In specific, $s$ and $u$ are both $2$-bit binary string. For each pair $(s,u)$ (where $s$ is equal to or dominated by $u^{[1]}$), there is a variable associated with it, $pr(s,u)$. That is, we have $9$ variables $pr(00,**),pr(01,*1),pr(10,1*),pr(11,11)$. There are also four constant $pr(**)$.

In my optimisation problem, constraints are linear, $ \begin{cases} pr(00,00) + &pr(00,01) + &pr(00,10) + &pr(00,11) &= pr(00) \\ &pr(01,01) & + &pr(01,11) &= pr(01) \\ & &pr(10,10) + &pr(10,11) &= pr(10) \\ & & &pr(11,11) &= pr(11) \\ \end{cases} $

For constants, we have following constraints too.

$ \begin{cases} pr(00) + pr(01) + pr(10) + pr(11) &= 1 \\ pr(00) &> 0 \\ pr(01) &> 0 \\ pr(10) &> 0 \\ pr(11) &> 0 \\ \end{cases} $

Objective function is non-linear, it is in a similar form like entropy.
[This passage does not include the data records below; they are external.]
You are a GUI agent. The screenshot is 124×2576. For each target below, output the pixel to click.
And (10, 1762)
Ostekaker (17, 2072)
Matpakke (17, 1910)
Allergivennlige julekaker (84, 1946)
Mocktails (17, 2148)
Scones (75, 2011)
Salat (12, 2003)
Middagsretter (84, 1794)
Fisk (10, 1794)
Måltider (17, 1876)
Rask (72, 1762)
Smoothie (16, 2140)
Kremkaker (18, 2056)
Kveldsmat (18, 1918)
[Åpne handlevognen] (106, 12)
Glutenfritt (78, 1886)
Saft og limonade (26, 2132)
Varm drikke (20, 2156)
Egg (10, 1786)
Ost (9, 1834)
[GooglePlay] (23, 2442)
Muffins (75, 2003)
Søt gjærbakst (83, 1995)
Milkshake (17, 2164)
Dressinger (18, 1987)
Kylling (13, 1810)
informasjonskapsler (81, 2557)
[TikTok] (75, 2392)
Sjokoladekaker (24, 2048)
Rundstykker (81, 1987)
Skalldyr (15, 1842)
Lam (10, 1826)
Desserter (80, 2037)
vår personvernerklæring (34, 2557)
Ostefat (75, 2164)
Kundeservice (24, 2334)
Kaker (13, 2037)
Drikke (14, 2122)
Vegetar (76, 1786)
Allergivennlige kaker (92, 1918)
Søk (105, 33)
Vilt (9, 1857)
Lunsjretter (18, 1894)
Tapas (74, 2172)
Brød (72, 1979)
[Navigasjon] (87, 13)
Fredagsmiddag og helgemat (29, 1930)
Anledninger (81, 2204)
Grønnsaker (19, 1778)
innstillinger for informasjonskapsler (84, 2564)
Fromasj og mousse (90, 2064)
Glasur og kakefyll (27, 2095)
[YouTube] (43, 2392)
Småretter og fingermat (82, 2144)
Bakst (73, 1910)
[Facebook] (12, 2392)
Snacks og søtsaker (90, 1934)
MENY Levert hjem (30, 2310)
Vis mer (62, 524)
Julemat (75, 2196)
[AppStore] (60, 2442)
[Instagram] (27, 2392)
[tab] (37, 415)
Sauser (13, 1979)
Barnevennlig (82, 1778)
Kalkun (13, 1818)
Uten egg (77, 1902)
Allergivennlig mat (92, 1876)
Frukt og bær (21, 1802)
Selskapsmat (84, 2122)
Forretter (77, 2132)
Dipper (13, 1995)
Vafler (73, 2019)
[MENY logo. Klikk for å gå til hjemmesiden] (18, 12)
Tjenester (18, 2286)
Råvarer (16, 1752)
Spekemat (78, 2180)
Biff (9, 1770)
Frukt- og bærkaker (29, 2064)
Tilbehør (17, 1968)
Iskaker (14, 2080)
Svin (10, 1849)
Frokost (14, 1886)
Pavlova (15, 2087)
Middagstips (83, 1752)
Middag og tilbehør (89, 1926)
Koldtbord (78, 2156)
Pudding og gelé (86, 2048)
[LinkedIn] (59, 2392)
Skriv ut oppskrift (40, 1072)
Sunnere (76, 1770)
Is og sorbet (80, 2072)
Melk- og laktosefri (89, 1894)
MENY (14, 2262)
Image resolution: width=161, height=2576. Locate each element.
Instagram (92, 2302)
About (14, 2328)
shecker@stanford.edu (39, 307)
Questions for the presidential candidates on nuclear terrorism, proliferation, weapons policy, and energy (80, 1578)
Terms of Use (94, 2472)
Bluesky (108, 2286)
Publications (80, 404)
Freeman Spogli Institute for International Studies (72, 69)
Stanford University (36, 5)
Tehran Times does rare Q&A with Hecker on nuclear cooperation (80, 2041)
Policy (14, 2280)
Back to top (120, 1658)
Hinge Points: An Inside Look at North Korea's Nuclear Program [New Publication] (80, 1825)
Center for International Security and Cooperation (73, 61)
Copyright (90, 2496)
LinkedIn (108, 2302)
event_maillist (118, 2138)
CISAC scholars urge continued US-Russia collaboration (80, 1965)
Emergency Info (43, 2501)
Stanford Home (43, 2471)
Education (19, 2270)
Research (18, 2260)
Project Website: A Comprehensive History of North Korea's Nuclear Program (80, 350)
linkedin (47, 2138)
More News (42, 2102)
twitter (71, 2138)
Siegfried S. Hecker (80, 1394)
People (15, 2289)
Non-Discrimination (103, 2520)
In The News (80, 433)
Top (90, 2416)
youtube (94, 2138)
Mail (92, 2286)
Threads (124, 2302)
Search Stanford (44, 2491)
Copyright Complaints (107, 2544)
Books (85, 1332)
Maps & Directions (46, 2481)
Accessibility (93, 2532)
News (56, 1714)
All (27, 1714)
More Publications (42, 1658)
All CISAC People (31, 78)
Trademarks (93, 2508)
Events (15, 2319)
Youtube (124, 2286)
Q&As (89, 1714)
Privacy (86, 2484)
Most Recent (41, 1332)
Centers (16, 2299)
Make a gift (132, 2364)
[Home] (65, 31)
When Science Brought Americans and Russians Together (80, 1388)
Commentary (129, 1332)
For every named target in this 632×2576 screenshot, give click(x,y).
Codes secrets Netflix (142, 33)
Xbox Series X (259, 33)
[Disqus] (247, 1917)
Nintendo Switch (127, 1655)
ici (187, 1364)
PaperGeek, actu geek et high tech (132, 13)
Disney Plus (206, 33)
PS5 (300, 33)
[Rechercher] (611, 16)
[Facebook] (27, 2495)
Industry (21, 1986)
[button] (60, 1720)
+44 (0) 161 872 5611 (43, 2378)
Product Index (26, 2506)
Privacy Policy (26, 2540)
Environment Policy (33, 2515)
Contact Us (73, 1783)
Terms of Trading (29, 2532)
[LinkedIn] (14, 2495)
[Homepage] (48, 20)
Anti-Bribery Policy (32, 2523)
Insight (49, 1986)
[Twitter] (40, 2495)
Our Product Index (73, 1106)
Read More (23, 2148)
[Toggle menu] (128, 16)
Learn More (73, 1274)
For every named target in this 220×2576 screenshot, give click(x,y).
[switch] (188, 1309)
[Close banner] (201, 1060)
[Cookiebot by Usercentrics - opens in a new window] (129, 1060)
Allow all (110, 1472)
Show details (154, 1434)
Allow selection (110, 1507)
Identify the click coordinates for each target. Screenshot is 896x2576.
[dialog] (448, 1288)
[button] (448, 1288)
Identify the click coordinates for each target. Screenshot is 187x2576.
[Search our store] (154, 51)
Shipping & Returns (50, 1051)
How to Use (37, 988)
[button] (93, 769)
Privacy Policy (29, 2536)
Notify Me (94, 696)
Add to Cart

And I need to minimise it, $ \sum_{s,u}{pr(s,u)\log{pr(s,u)} - \sum_{u}{\big(\sum_{s}{pr(s,u)}\big)\log{\big(\sum_{s'}{pr(s',u)}\big)}}} $

Which is,

$\scriptsize \begin{align} pr(00,00)\log{pr(00,00)} & + pr(00,01)\log{pr(00,01)} & + pr(00,10)\log{pr(00,10)} & + pr(00,11)\log{pr(00,11)} \\ &+pr(01,01)\log{pr(01,01)} & & + pr(01,11)\log{pr(01,11)} \\ &&+pr(10,10)\log{pr(10,10)} & + pr(10,11)\log{pr(10,11)} \\ &&&+pr(11,11)\log{pr(11,11)}\\ \end{align} $

$\scriptsize \begin{align} &-\big(pr(00,01)+pr(01,01)\big)\times \log{\big(pr(00,01)+pr(01,01)\big)} \\ &-\big(pr(00,10)+pr(10,10)\big)\times \log{\big(pr(00,10)+pr(10,10)\big)} \\ &-\big(pr(00,11)+pr(01,11)+pr(10,11)+pr(11,11)\big)\times \log{\big(pr(00,11)+pr(01,11)+pr(10,11)+pr(11,11)\big)} \\ \end{align} $

Non-linear programming may be hard and general. But is there any quick technique to solve this special kind of optimisation problem?

cite [1]: $s$ is dominated by $u$ means every bit $1$ in $s$ must also be $1$ in $u$. For example, $01$ is dominated by $11$, but not by $00$.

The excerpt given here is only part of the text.